Posted By: Mila Re: New thread same story - 05/05/10 11:10 PM
Good for you D....resisting being the rescuer. You are right sometimes we have to let them fall for them to learn a lesson.

This also means that you are pretty detached smile
Posted By: D Money Re: New thread same story - 05/08/10 02:56 AM
Not sure how to handle this. My wife spends quite a lot of time on facebook. I've noticed that she won't comment on anything that I put on facebook but she will communicate through every other avenue.

Today I said something to her about it. She said it's because facebook is very public and we're already sending mixed signals and she doesn't want them to become more mixed. She tells everyone already that we're friends and we talk every day so I don't know why this would be such a big deal. Is it possible the signals that are mixed are in her head?

I told her that if I wasn't good enough to be "seen" communicating with her, maybe we shouldn't talk at all. She didn't respond. I guess I will just stay quiet for now and see what happens.
Posted By: Mila Re: New thread same story - 05/08/10 03:03 AM
D - you already gave yourself an answer "stay quiet"

I wouldn't challenge or question her actions. Their brains are so scrambled that they come up with some strange justifications that no one else can understand but them.
Posted By: D Money Re: New thread same story - 05/09/10 02:51 AM
Well we ended up talking about it this evening. She IM'ed me to see if she could have the kids tomorrow. Of course I said she could. I asked why she was afraid of what other people think. She said she wasn't afraid but her issue was the perception would be that there was more than a friendship between us. That it was one thing to IM and text but a whole other to be on a very public forum. I brought up the fact that she's the one that has told everyone that we talk all the time. She relented but said she would be pissed at her family if they start harrassing her more than they already do about us getting back together.

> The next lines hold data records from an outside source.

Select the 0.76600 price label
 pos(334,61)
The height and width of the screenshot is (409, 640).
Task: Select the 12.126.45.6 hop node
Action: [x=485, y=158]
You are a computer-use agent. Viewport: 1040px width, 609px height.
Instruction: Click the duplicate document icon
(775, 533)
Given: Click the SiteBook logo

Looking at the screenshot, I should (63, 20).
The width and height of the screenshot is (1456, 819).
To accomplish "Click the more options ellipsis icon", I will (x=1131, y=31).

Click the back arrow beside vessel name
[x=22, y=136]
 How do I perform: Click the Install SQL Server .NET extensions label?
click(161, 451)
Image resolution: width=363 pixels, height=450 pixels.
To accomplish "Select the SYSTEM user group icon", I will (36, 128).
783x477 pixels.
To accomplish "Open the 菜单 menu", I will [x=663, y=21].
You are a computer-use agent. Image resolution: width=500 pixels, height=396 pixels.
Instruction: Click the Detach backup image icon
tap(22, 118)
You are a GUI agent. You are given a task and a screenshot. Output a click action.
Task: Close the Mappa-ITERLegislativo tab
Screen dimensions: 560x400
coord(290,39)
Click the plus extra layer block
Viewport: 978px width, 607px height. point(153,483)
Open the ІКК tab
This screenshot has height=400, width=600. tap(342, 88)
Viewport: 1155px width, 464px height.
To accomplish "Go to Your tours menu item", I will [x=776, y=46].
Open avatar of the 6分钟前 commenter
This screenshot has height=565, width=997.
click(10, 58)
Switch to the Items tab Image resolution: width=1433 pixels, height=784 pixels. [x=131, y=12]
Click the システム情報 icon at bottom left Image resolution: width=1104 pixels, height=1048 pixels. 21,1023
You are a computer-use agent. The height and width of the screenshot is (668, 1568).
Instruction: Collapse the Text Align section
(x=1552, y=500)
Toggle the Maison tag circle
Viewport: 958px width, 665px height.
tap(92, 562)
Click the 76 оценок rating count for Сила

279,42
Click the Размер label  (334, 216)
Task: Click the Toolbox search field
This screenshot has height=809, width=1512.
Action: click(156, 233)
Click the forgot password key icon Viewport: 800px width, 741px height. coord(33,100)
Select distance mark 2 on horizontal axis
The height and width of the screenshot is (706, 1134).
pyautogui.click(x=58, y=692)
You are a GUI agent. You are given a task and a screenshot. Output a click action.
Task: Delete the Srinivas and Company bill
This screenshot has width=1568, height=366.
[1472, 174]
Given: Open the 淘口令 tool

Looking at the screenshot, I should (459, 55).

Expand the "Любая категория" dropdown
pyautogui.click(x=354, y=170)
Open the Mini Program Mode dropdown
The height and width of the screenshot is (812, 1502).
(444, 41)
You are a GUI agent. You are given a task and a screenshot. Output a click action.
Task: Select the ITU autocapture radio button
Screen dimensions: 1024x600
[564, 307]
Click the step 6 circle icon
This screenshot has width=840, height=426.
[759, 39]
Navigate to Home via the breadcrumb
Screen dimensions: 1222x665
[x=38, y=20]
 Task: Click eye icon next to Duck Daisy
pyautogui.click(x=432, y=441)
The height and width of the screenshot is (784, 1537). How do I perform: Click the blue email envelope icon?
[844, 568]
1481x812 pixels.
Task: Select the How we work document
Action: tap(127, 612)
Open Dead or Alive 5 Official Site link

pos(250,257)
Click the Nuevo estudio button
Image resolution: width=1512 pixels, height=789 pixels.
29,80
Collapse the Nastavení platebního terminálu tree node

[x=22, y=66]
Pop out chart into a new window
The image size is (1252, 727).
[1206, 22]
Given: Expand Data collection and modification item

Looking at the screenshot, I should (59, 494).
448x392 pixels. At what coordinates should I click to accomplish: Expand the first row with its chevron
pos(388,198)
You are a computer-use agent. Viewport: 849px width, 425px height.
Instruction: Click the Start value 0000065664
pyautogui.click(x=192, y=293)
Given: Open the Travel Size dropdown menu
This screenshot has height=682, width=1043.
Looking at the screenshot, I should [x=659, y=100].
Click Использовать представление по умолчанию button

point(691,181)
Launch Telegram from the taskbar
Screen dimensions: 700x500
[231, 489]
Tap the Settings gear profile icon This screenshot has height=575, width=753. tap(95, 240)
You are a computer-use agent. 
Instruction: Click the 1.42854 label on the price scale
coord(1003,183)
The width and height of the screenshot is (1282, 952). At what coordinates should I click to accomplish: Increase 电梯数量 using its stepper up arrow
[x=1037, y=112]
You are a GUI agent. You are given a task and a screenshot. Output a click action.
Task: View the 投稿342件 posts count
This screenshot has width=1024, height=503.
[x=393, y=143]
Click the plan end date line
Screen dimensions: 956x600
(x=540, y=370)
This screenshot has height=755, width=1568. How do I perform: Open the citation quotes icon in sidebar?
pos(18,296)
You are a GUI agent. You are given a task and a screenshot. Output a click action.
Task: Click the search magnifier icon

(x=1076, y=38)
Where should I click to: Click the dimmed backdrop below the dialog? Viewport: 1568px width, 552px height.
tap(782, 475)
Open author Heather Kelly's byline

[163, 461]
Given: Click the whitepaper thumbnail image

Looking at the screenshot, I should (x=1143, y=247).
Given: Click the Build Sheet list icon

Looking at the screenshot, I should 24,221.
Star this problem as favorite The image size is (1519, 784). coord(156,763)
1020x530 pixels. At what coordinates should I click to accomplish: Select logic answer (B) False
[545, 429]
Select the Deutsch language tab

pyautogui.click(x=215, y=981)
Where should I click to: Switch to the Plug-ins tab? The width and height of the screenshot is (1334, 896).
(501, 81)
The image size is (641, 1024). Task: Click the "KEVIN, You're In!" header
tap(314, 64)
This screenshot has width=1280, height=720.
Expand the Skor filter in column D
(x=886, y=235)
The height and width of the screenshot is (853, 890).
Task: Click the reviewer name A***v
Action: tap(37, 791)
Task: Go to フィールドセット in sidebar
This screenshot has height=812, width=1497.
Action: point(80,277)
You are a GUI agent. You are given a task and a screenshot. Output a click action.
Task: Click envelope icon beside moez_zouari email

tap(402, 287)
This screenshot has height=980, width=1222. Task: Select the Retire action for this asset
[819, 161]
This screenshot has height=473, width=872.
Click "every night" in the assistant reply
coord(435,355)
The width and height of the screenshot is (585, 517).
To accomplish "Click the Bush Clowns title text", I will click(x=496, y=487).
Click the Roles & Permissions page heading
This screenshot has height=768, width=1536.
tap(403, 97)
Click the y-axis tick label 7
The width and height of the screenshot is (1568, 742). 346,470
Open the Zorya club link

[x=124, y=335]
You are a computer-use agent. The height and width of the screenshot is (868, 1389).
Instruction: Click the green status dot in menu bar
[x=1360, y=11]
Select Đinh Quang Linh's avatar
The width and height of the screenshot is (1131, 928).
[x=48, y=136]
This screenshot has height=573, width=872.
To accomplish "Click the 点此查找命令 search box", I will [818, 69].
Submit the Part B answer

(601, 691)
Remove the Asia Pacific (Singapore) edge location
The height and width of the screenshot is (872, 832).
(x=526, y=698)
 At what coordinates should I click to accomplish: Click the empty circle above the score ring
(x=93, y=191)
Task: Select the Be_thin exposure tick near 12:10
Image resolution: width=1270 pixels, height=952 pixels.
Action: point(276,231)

I found that statement odd. At my request a few months ago, her family has made a conscious effort to not even talk about me and to go along with her when she says that we're not getting back together. Is she questioning things in her mind about us and projecting onto her family?
Posted By: job Re: New thread same story - 05/09/10 11:41 AM
D,
It's the guilt eating at her. Apparetnly every time she has communications w/family, she's feeling a bit of guilt and shame for what she's done. They don't have to say one word, but she knows what they are thinking.

She's projecting on to others because she cannot look at herself in the mirror just yet. She's been questioning things in her mind since the day the Mother Ship took her.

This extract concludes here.